▶ [What needs to be done]: Below are the records. Reproduce exactly the lines from the one containing "The height and" through the final line, and omit any pictures.

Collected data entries

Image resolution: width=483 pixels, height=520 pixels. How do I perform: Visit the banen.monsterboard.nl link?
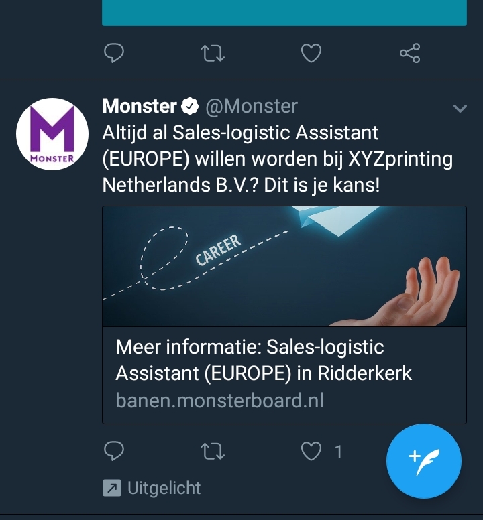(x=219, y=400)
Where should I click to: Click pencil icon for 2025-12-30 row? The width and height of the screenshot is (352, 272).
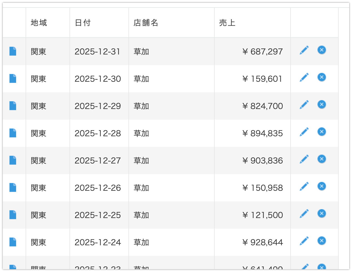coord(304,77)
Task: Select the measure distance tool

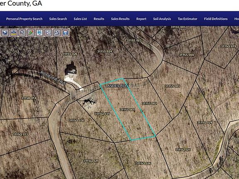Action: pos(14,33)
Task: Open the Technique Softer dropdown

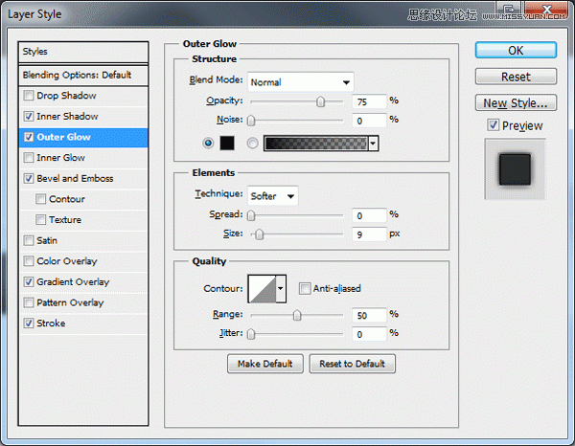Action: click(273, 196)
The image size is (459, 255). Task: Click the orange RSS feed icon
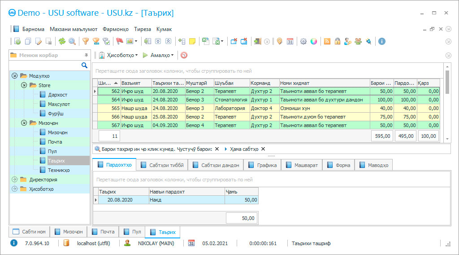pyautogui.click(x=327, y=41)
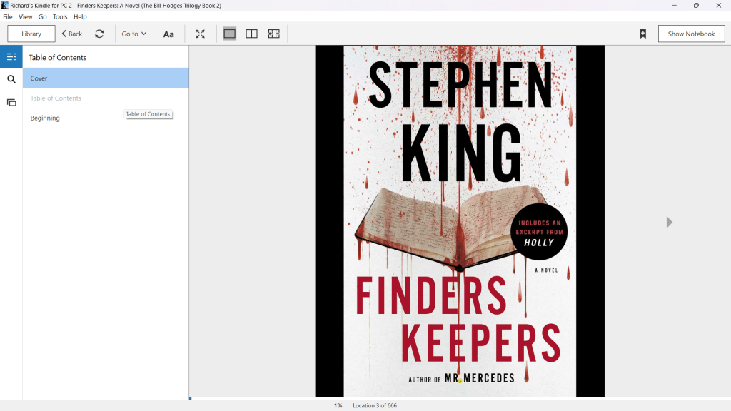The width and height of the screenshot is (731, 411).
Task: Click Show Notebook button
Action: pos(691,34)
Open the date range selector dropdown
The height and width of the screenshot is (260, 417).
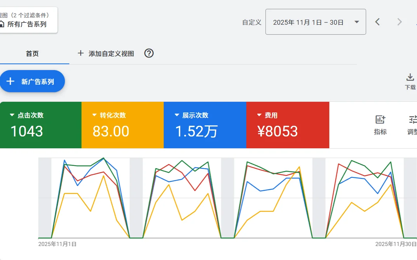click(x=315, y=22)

▶ [Result]:
The height and width of the screenshot is (260, 417).
click(x=315, y=22)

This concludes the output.